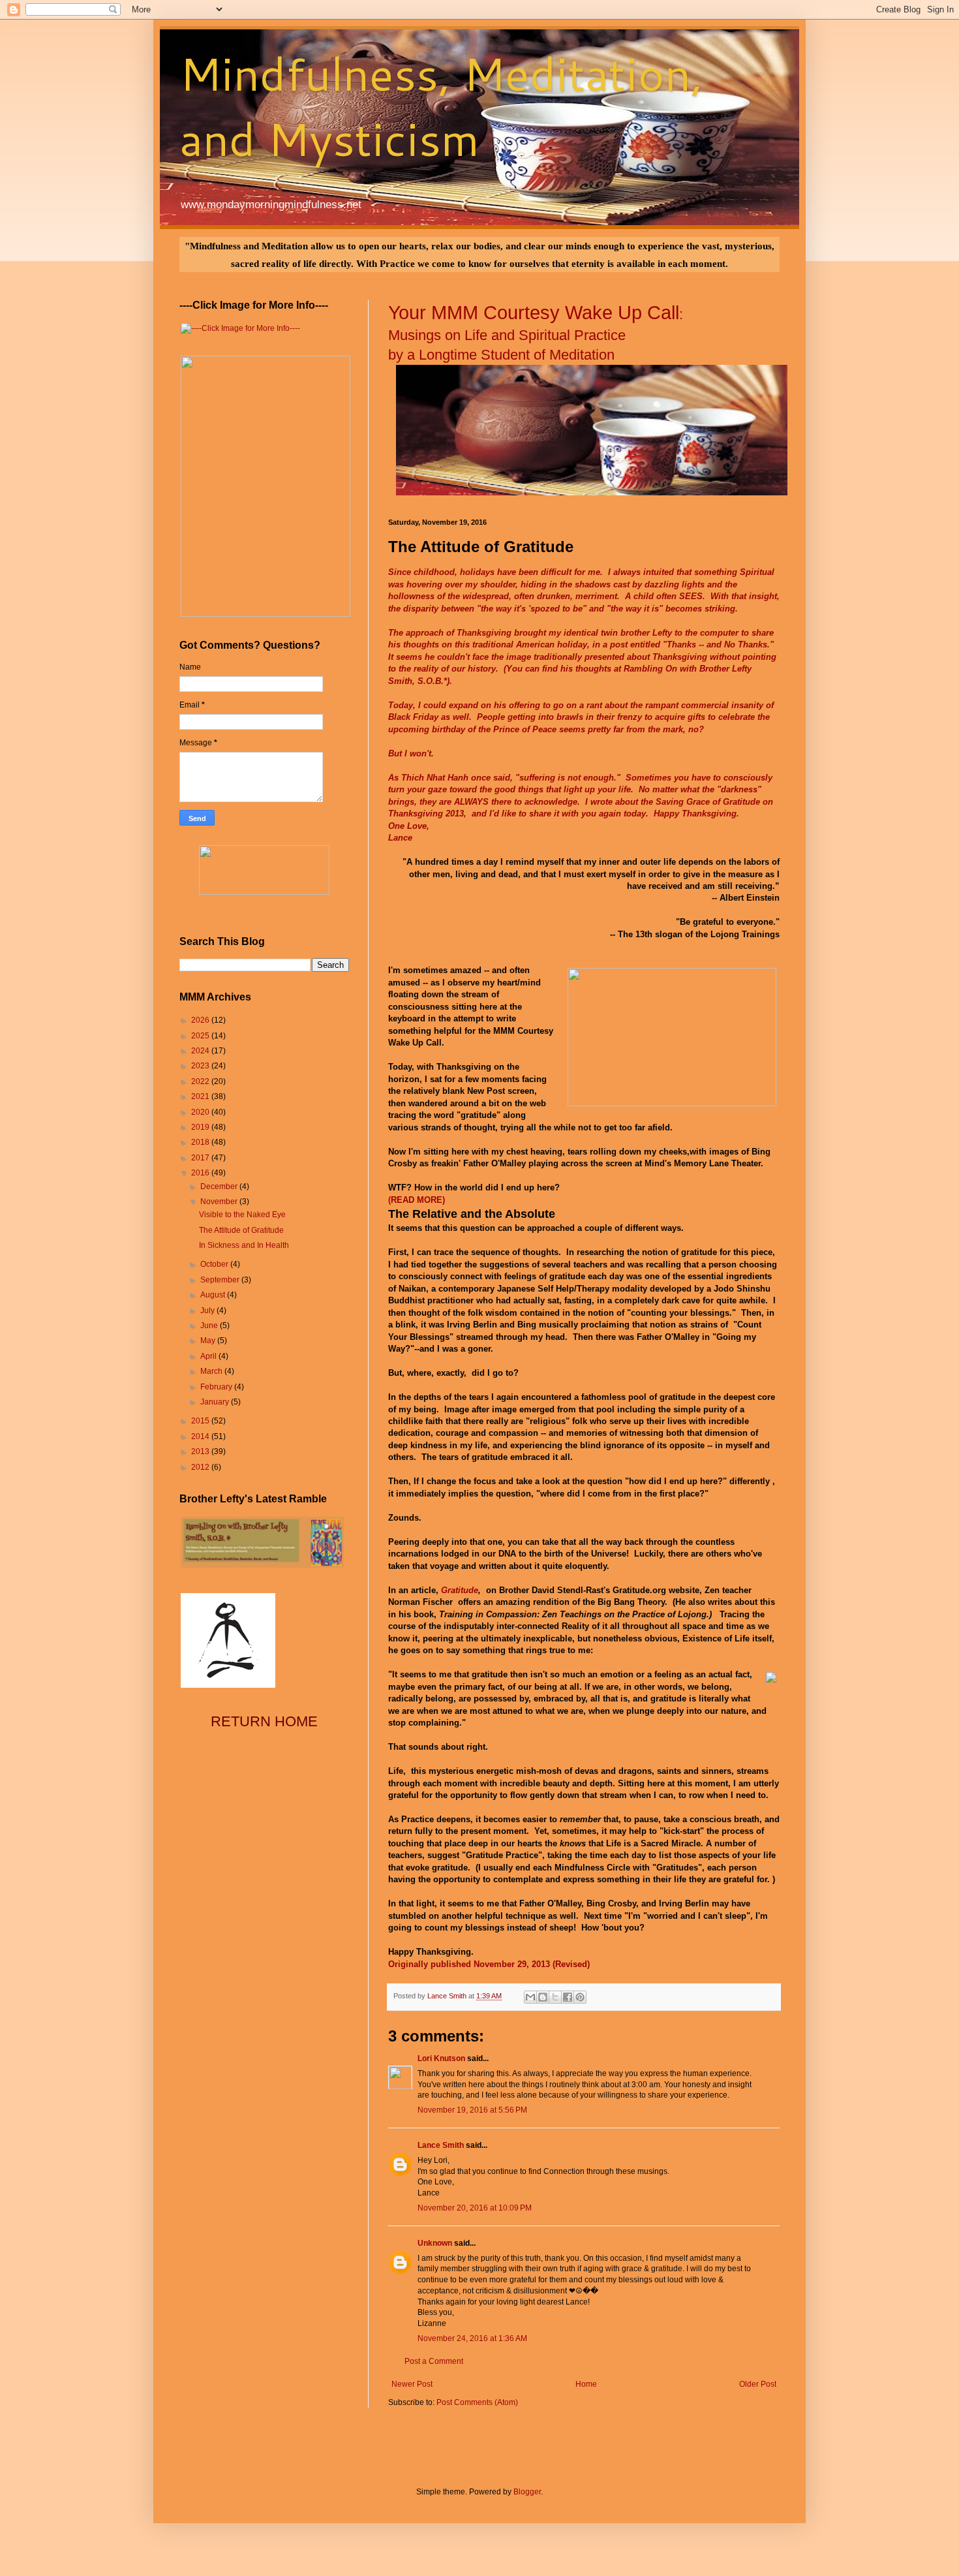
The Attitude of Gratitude (241, 1230)
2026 (201, 1020)
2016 (201, 1172)
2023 (201, 1065)
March (212, 1371)
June (210, 1325)
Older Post (757, 2384)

....

■ Your objective ■
Would you return the material exactly, images excluded?

■ Exercise response ■
The Attitude of Gratitude (241, 1230)
2026 (201, 1020)
2016 (201, 1172)
2023 (201, 1065)
March (212, 1371)
June (210, 1325)
Older Post (757, 2384)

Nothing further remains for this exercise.